The consortium headed by New York-based real estate developer Witkoff that bought the blue-tinted monolith from Carl Icahn last August for $600 million is partnering with Marriott International to open it as the Drew Las Vegas with a casino, 500,000 square feet of convention and meetings space, a variety of entertainment, nightlife and retail attractions, including more than 20 restaurants, and a redesigned pool deck.

The tower will be reconfigured as three Marriott-operated hotels, totaling 4,000 rooms and suites and featuring the Strip’s first JW Marriott and the global hospitality giant’s top-end boutique-style “Edition” brand.

As for the uncommon name, its origin is reported to a personal one for Witkoff, whose son Andrew died of an OxyContin overdose in 2011 at the age of 22.

In an e-mail to the Las Vegas Review-Journal a spokesperson said only that new name “feels familiar and approachable, but also fresh and modern, and it reflects what people are craving in Las Vegas and signals the experiences Witkoff and Marriott will deliver.”
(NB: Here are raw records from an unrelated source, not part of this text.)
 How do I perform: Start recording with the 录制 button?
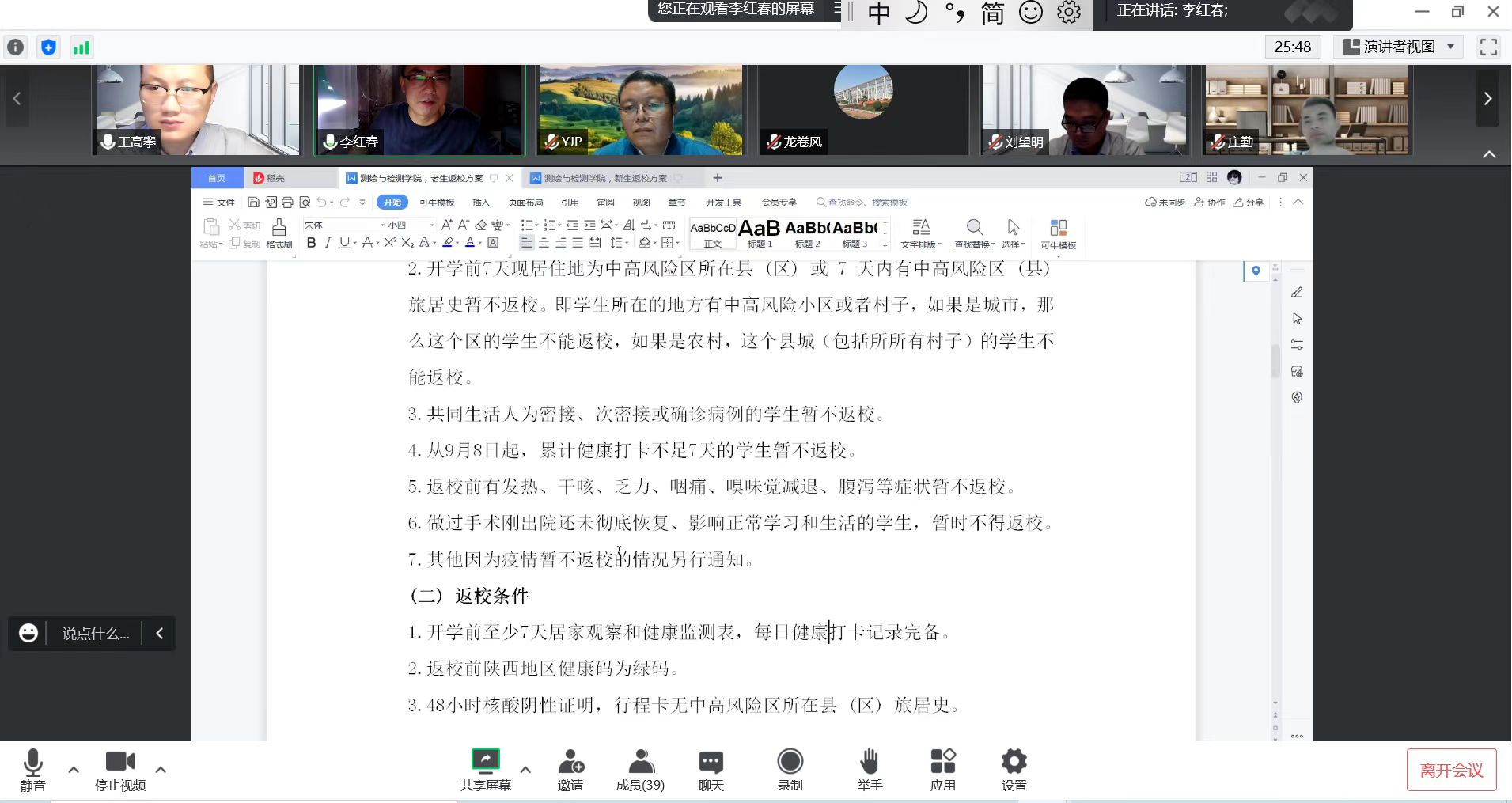point(790,763)
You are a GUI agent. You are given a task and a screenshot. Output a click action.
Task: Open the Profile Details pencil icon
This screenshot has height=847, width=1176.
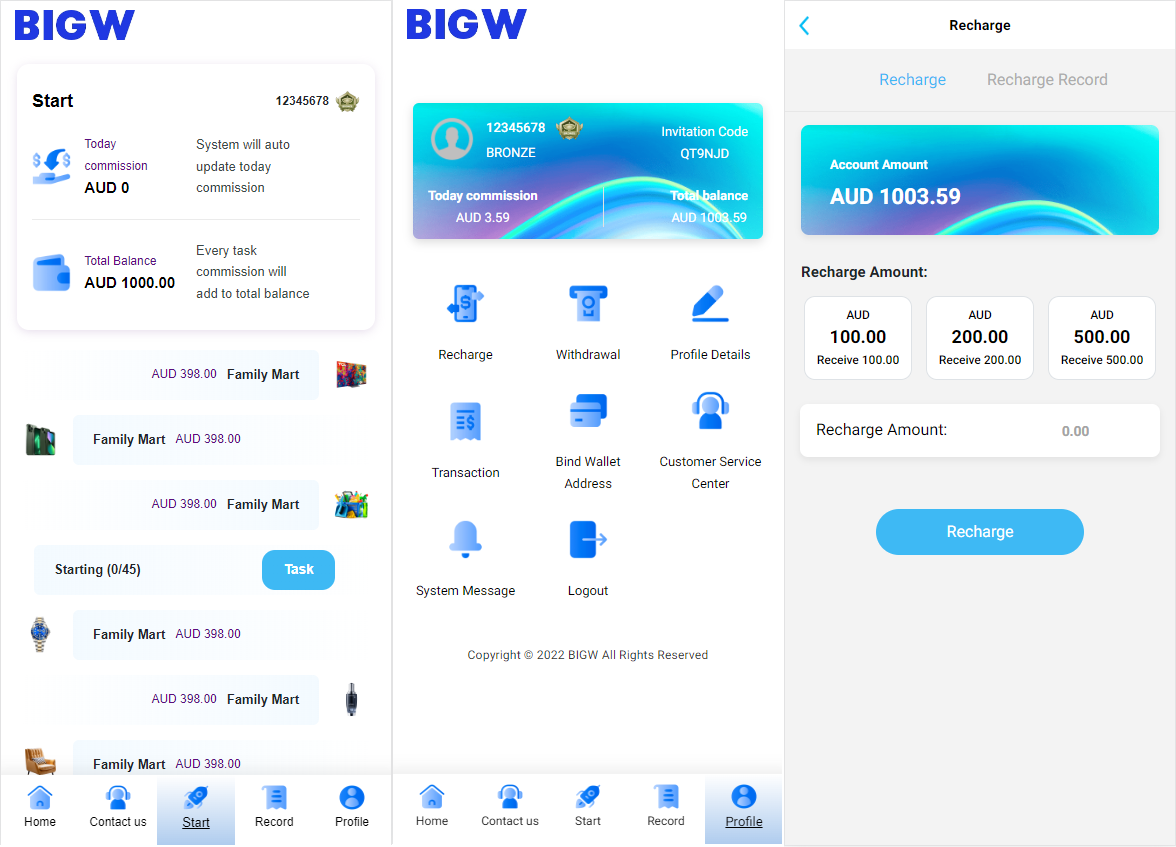(710, 304)
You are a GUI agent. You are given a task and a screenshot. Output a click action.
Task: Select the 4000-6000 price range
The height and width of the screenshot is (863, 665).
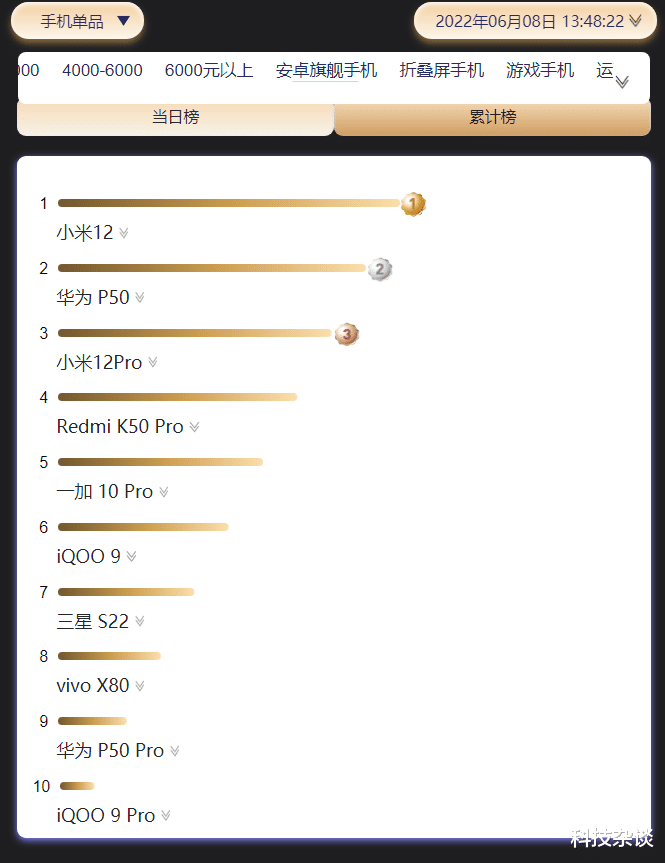[x=103, y=70]
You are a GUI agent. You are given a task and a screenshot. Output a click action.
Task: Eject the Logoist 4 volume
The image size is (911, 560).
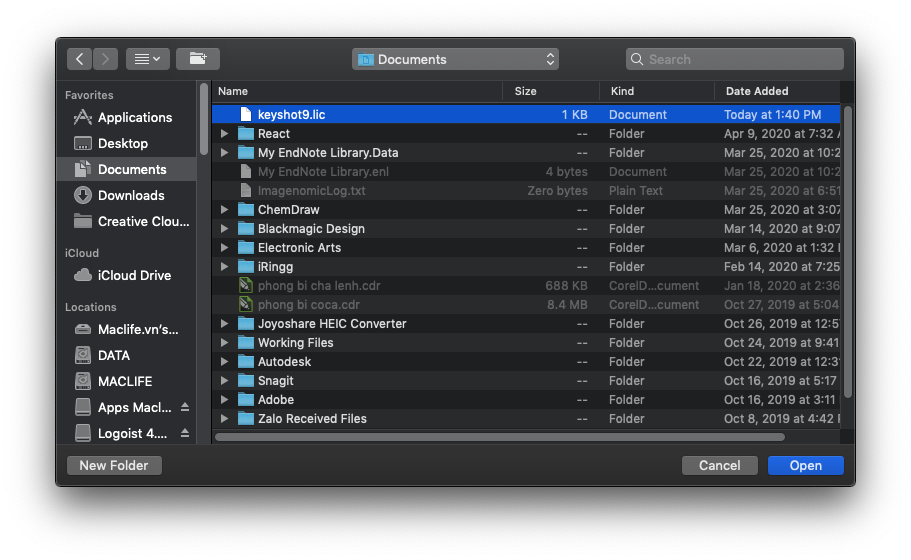tap(184, 434)
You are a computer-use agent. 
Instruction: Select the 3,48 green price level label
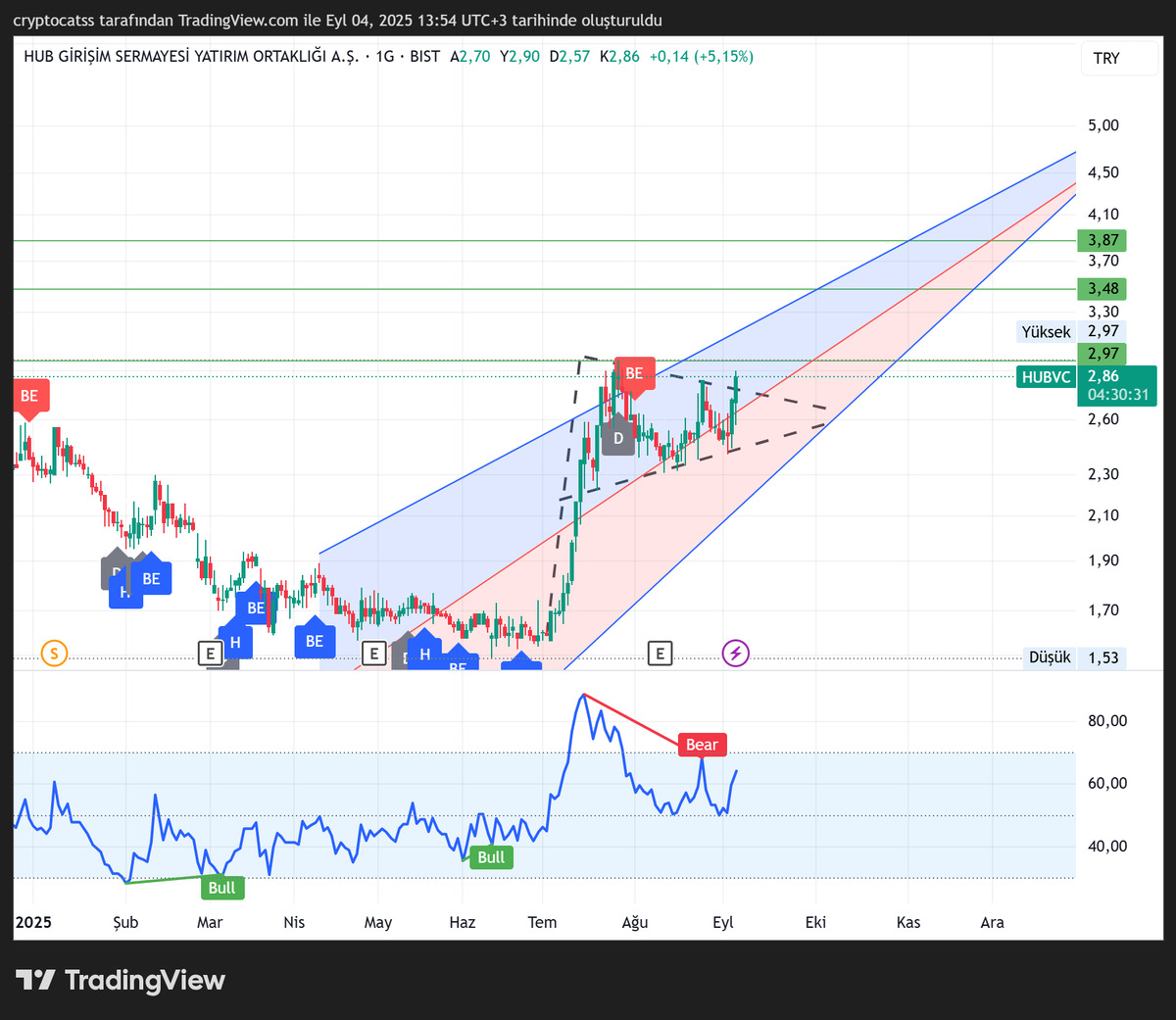[x=1102, y=289]
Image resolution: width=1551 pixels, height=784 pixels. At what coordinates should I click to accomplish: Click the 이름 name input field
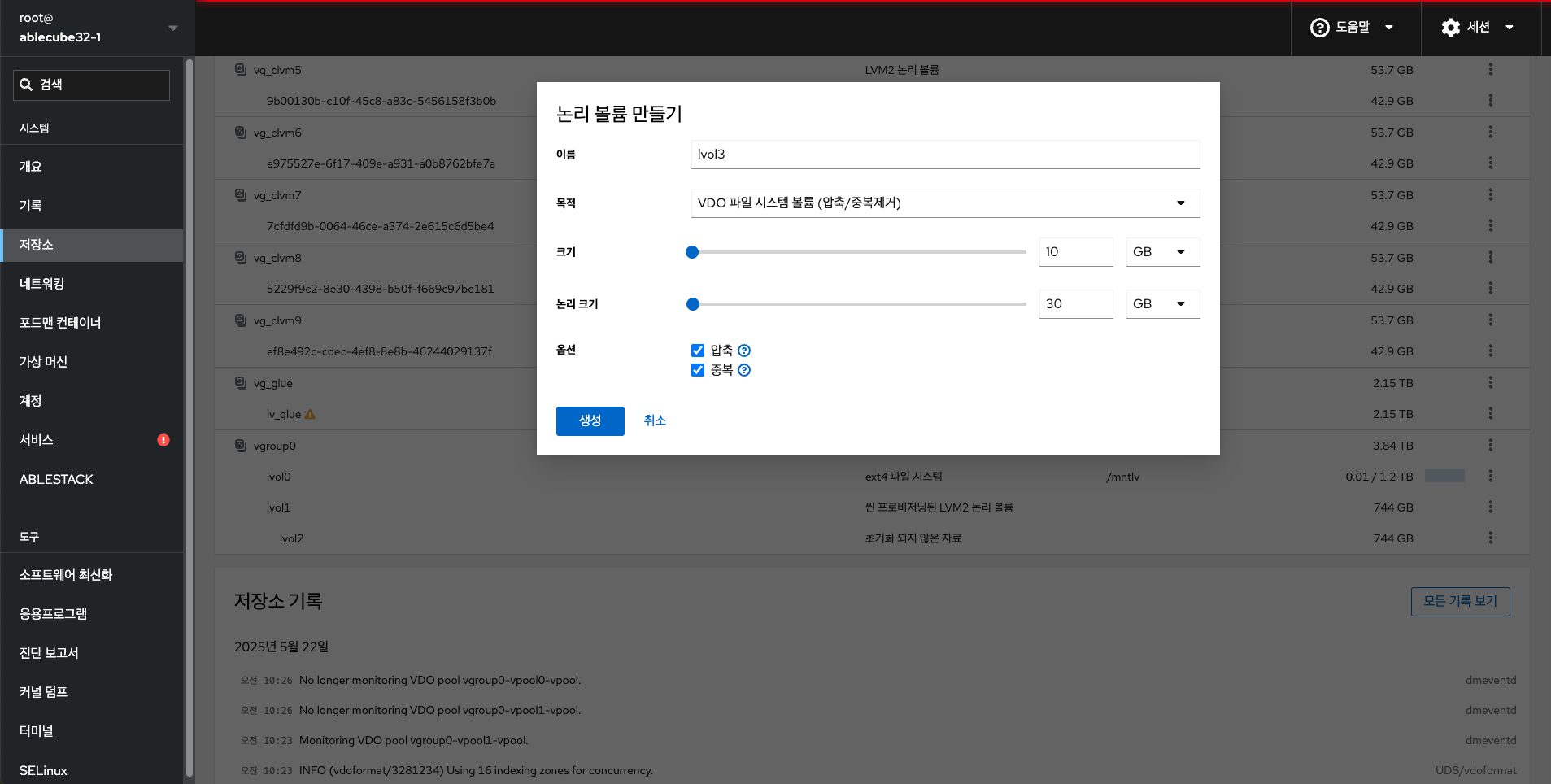[944, 155]
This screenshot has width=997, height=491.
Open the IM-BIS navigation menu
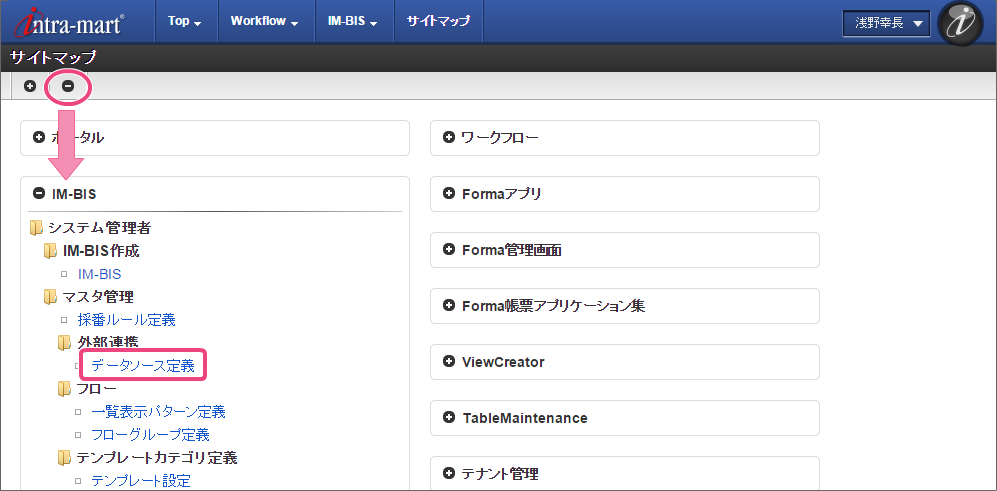(x=352, y=21)
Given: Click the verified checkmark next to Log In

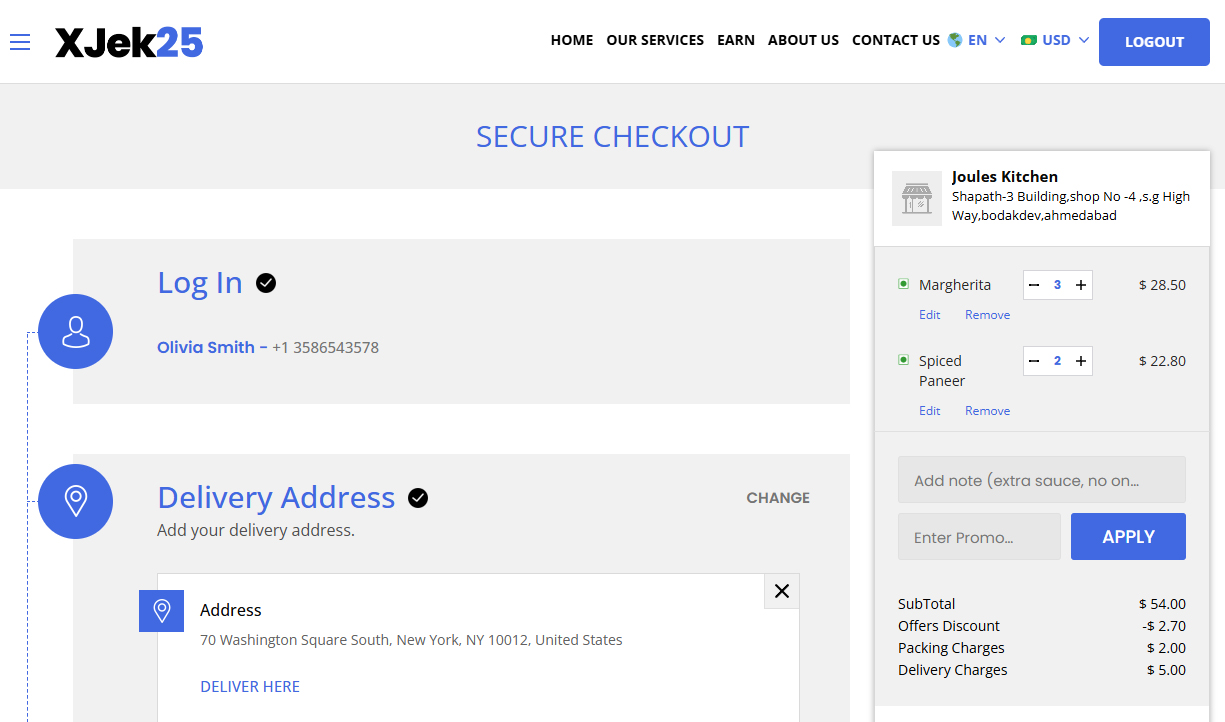Looking at the screenshot, I should [265, 283].
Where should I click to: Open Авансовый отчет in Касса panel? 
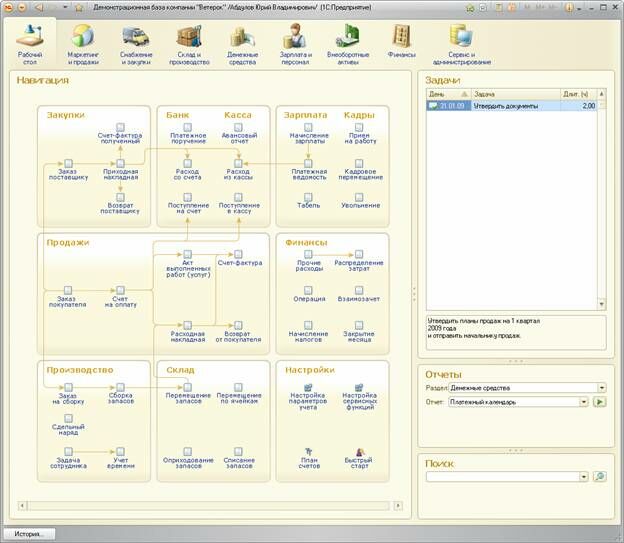click(x=238, y=127)
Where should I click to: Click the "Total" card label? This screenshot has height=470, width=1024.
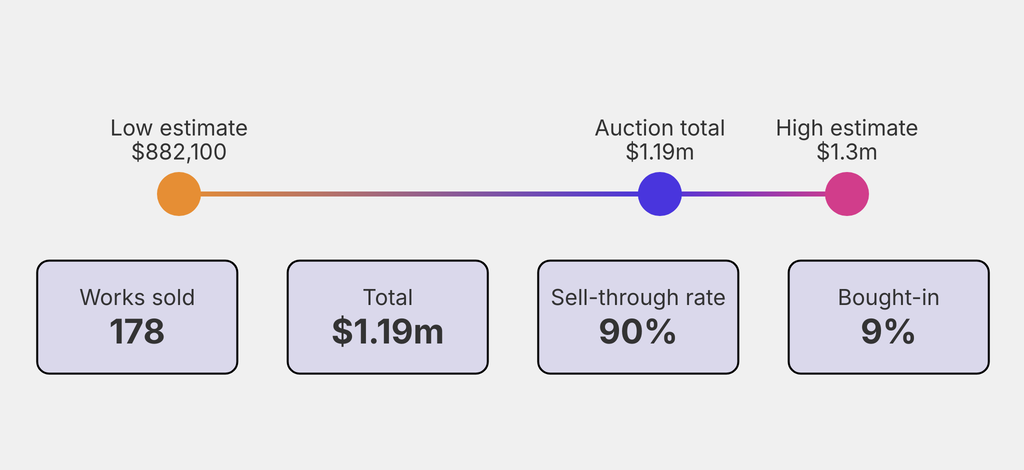(388, 297)
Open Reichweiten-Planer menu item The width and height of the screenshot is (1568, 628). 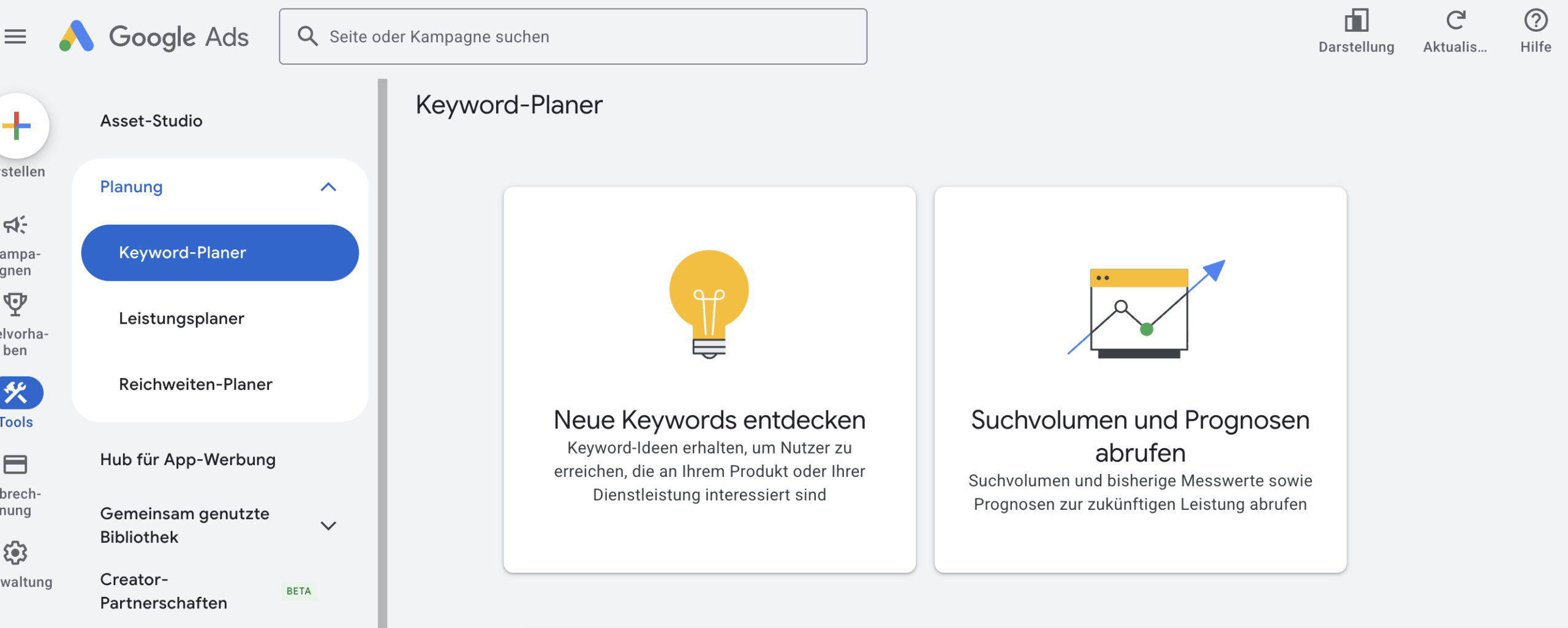[x=195, y=384]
A 2020 opening is planned with Las Vegas hospitality industry veteran John Unwin on board to help oversee the development, launch and operation through the consulting firm Two Blackbirds Hospitality. It was Unwin who took control of a half-finished Cosmopolitan in 2009 and pulled it through the recession to a 2010 opening as the last ground-up resort to debut on the Strip.

“It is going to be a design-forward building, and when we bring it all together, people are going to say, ‘I really want to come back,’” Steven Witkoff, chairman and CEO of the real estate firm, told the Associated Press. “The structure here is so well-conceived, even from nine years ago, that there are a lot of possibilities for us to put our imprint from a design standpoint on that property.”

The $2.9 billion, 3,900-room Fontainebleau was 70 percent complete when the global financial crisis hit in 2008, stripping the project of its financing and forcing the developer, privately held Fontainebleau Resorts, owner of its famed Miami flagship, into bankruptcy the following year.

Icahn’s NV Gaming Acquisition bought it in 2010 for $150 million and immediately began shopping it, but its location at the sparsely trafficked far north end of the Strip—where several megaresort projects were abandoned both during and after the recession—has not been of tremendous interest to investors.

The SLS Las Vegas, which was grafted onto the old Sahara in 2015, has gone through three owners in as many years and continues to struggle as a tourist draw.

Just west of it on Las Vegas Boulevard the much-heralded Asian-themed Lucky Dragon has gone belly up after only a year.

Almost directly across from Fontainebleau, Genting Group’s much anticipated Resorts World Las Vegas has been on the drawing board 2013. Hopes that its eventual opening, now slated for 2020, will prove a catalyst for the North Strip seem more palpable now with the Marriott partnership at the Drew and Wynn Resort’s recently announced plans for a resort of several thousand rooms not far from Resorts World at the site of the demolished New Frontier.

Marriott International will bring to the project a loyalty program 100-million members strong.

Tony Capuano, executive vice president and global chief development officer for Marriott International, said the company was attracted by the project’s enormous MICE capacity, which will be among the Strip’s largest.

“Las Vegas is obviously an extraordinary market, principally driven by leisure transients and group business, and when you look at the facilities program for the complex, it is uniquely positioned to take advantage of both of those strong demand sectors,” he said. “Obviously, with almost 4,000 rooms, it gives you the scale and footprint to compete with many of the large, well-known casino-hotels on the Strip.”

There is the fact also that both the Drew and Resorts World openings will coincide with the completion of a multibillion-dollar expansion at the nearby Las Vegas Convention Center, which forecasts say will draw 600,000 new visitors to the city.

Witkoff said, “We think that growth is coming and is going to come here.”